Matt is a photographer and writer from Arlington, Virginia. After a fifteen-year career at United Press International and USA Today, he now is the founder of Matt Mendelsohn Creative. When he's not shooting, Matt writes humor pieces for publications like the New York Times, the Washington Post and the Huffington Post.
PROUST QUESTIONNAIRE
What is your idea of perfect happiness?
Watching my daughter run through a park in Paris. Eating steak frites in Paris. Going to Angelina for hot chocolate in Paris. Watching people in the Luxembourg Gardens in Paris. Notice a theme?
Which living person do you most admire?
Ennio Morricone, who composed some of the most beautiful film scores in the history of the movies.

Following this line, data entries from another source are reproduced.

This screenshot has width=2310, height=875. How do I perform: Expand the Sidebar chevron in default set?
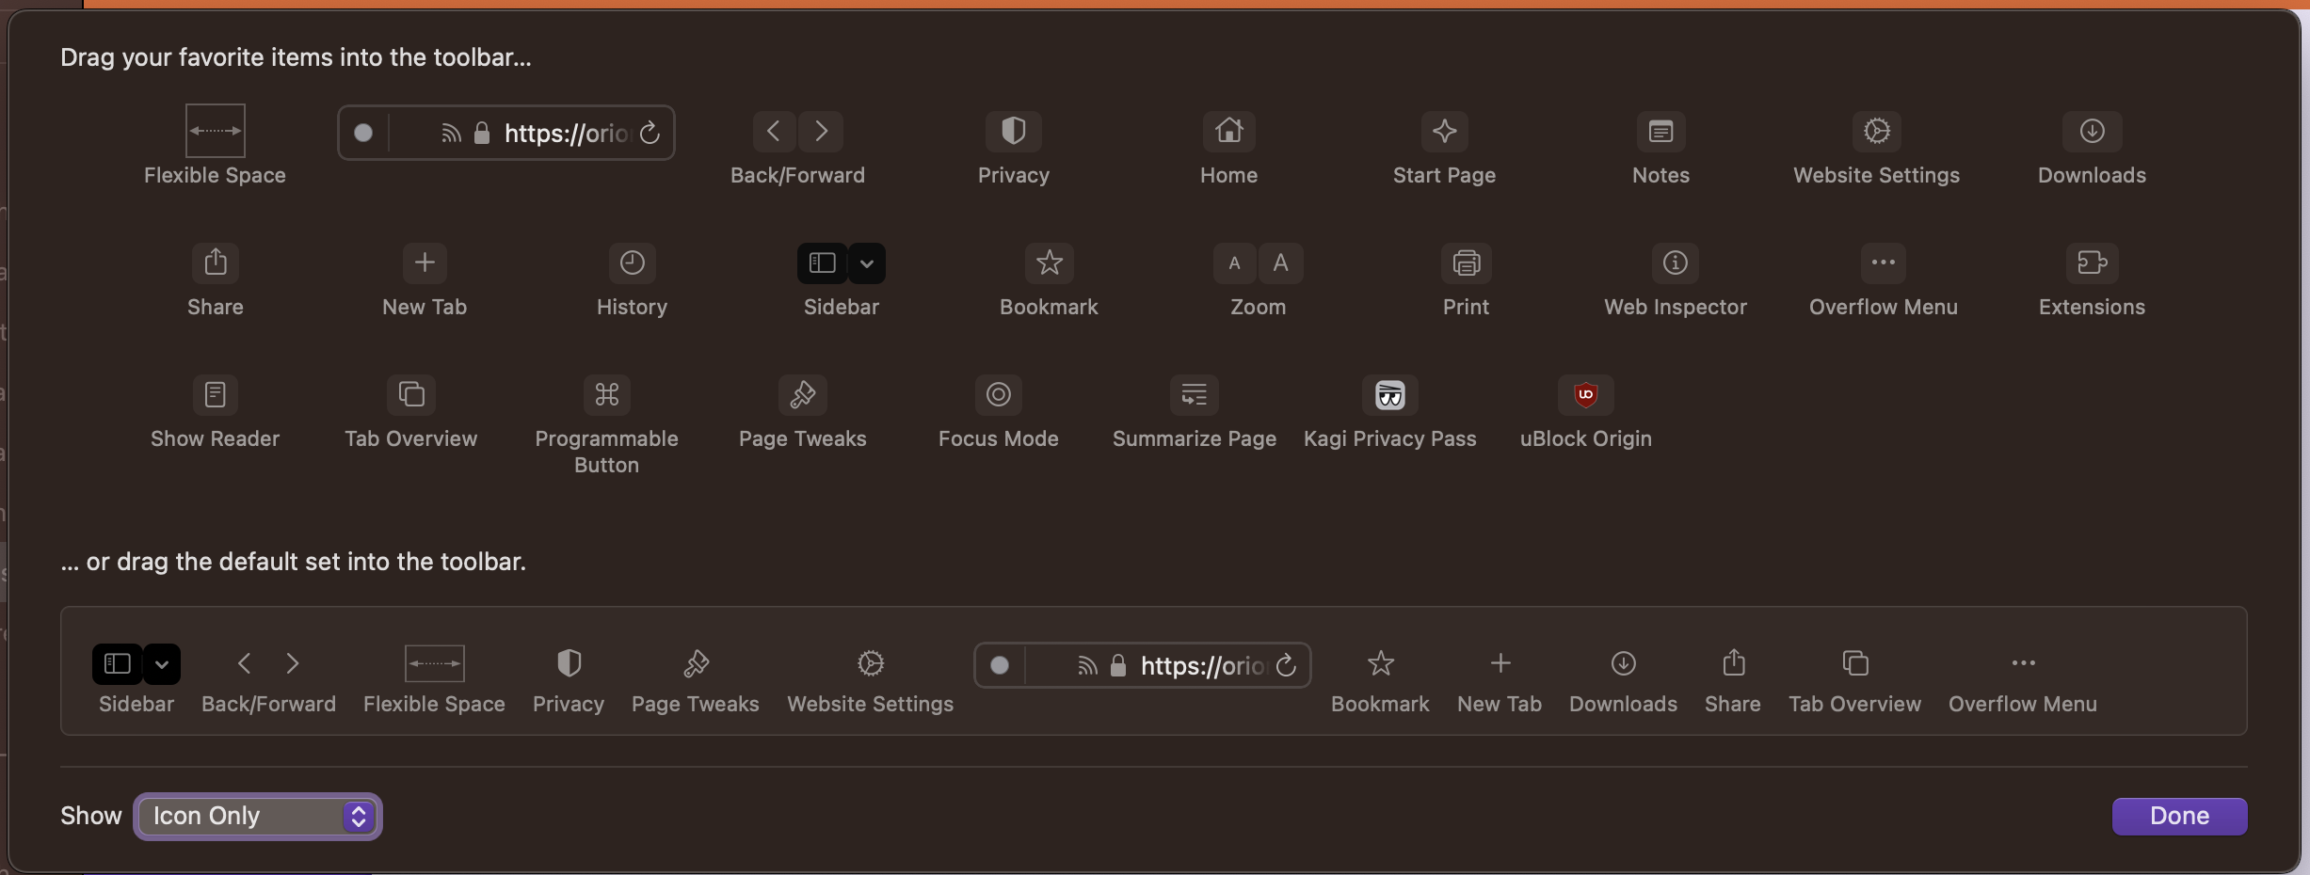[162, 664]
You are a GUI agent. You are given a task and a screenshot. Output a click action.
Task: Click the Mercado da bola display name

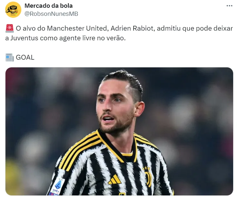(48, 6)
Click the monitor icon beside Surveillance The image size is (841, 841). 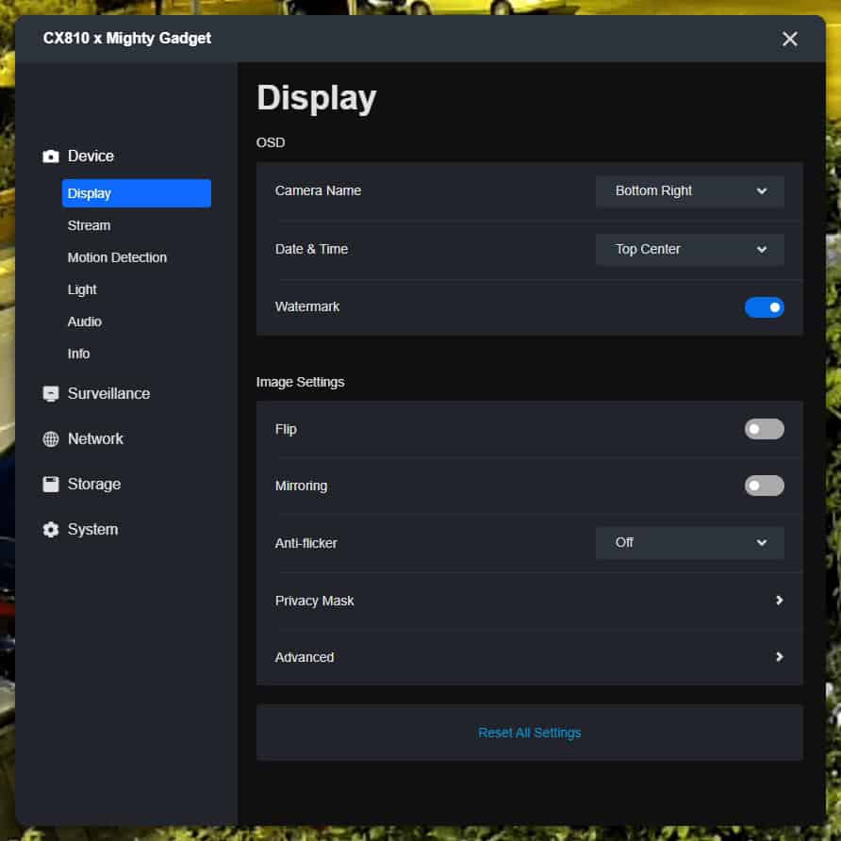(51, 394)
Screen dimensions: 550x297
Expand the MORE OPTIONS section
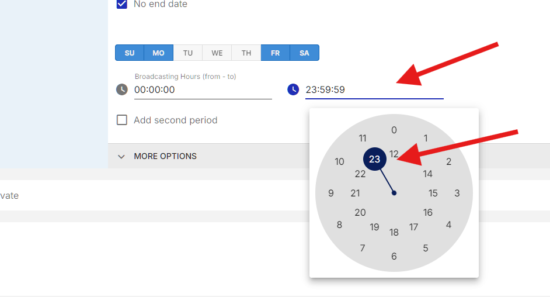[165, 156]
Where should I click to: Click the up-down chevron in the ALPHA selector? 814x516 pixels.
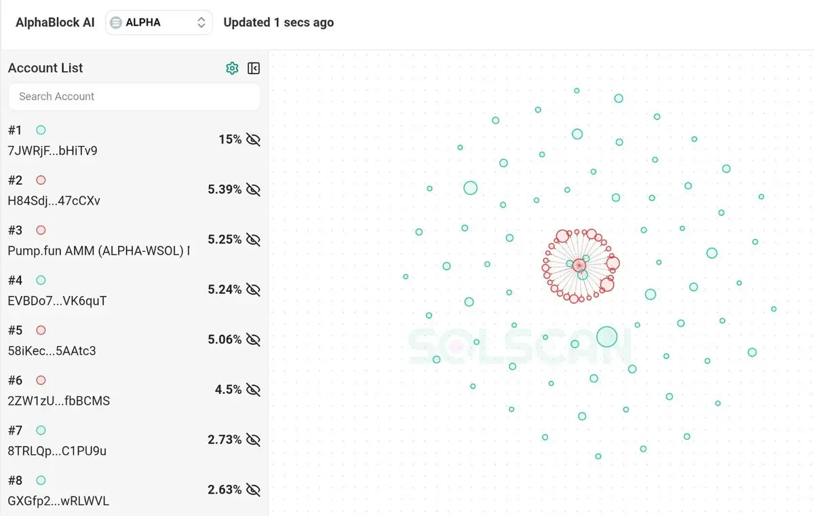pos(201,22)
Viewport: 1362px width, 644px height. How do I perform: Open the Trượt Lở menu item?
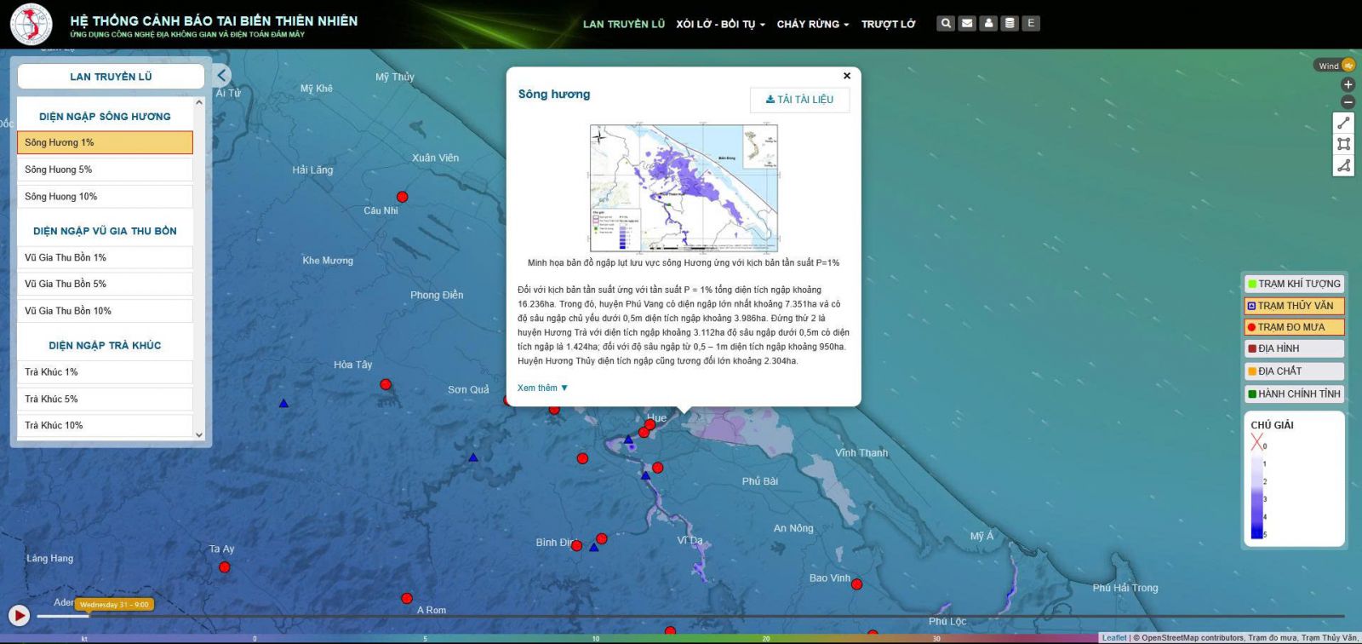click(x=888, y=24)
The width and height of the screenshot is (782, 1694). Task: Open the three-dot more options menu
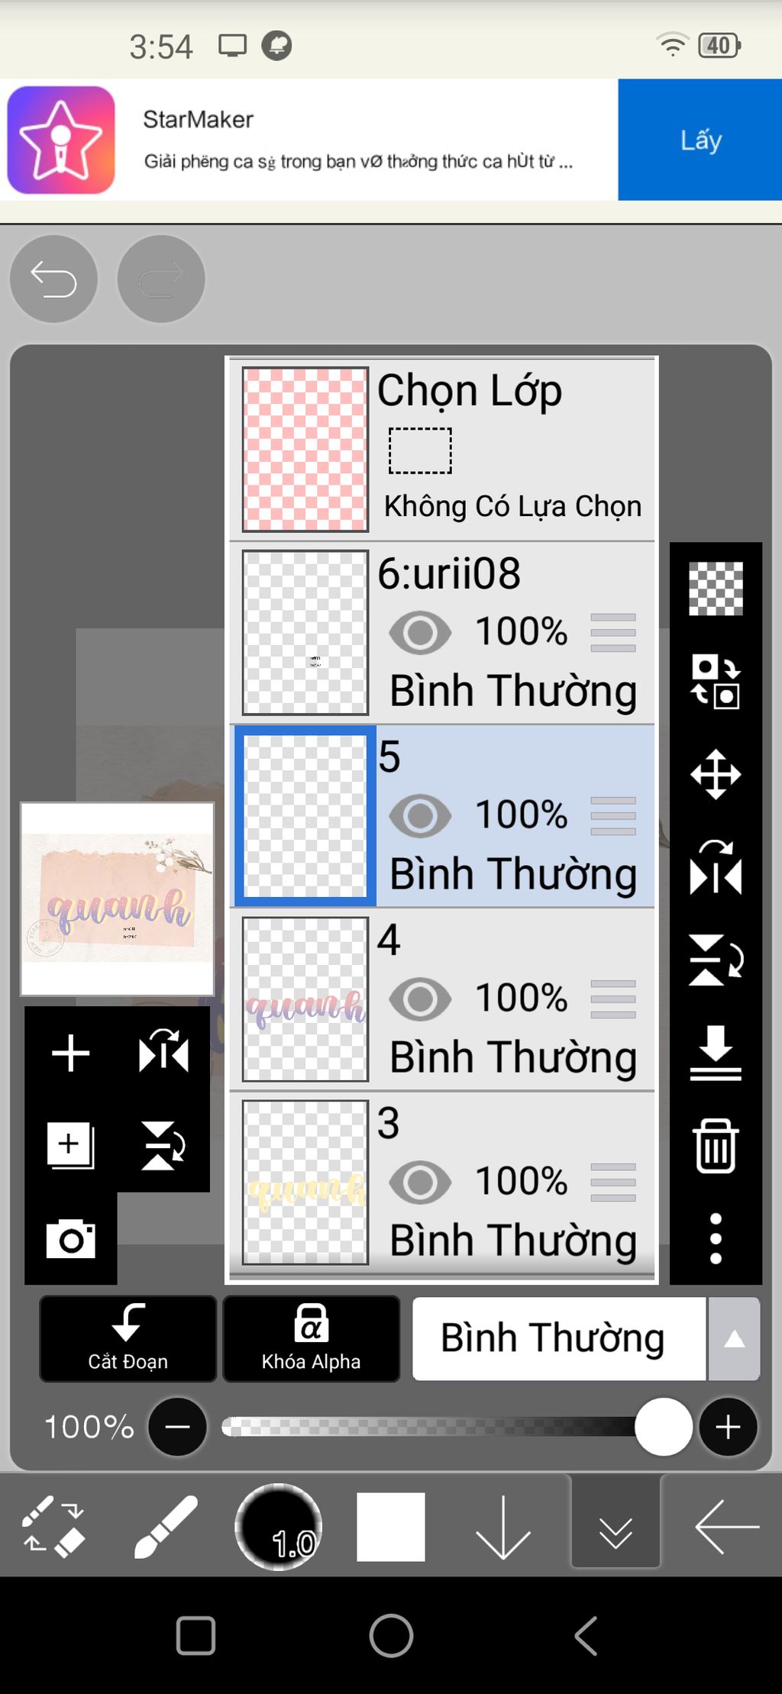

Especially the soundtrack to Cinema Paradiso.
What is the trait you most deplore in yourself?
Anxiety.
What is the trait you most deplore in others?
People who drive past a mile of cars waiting to get onto a freeway and then try and cut in at the head of the line. Don’t get me started.
What is your greatest extravagance?
Sometime after midnight, when I’m driving home from an event, I’ll usually stop at a 7-11 and get a Yoo-Hoo!
When and where were you the happiest?
I think I was happiest on my honeymoon. My wife, Maya and I went to Spain and Morocco. We ate amazing food, stayed in ancient hotels, even bathed in ancient baths. It was incredible.
If you could change one thing about yourself what would it be?
My incredible dislike (note I didn’t use the word “fear”) of flying. Runner-up: My incredible dislike of driving over the Bay Bridge.
What do you consider your greatest achievement? Teaching my then-four-year-old daughter, Alexandra, all the words to Bruce Springsteen’s Thunder Road.
If you died and came back as a person or thing who do you think it would be?
Easy. A composer. The ability to create a symphony in one’s head, with only, perhaps, a piano keyboard to bang ideas out on, is beyond comprehension to me. Salieri was jealous of Mozart? I’m jealous of them all.
What is your most treasured possession?
A paperback copy of “Look Homeward, Angel,” by Thomas Wolfe. John Hagan, my lit professor in 1980, opened a whole world to me when he taught that one book. Also my New York Mets scrapbook from 1973.
Who are your heroes in real life?
James Nachtwey, who approaches photojournalism the way a buddhist monk might approach his life. And Charlie Chaplin, who everyone thinks of as the first great film comic. But his movies, particularly City Lights, make me cry every time.
How would you like to die?
When I don’t know about it.
What is your motto?
“Never get off the boat,” from the tiger hunting scene in Apocalypse Now. A close runner-up would be the photographer’s creed: “It’s always easier to say I’m sorry than to ask permission.”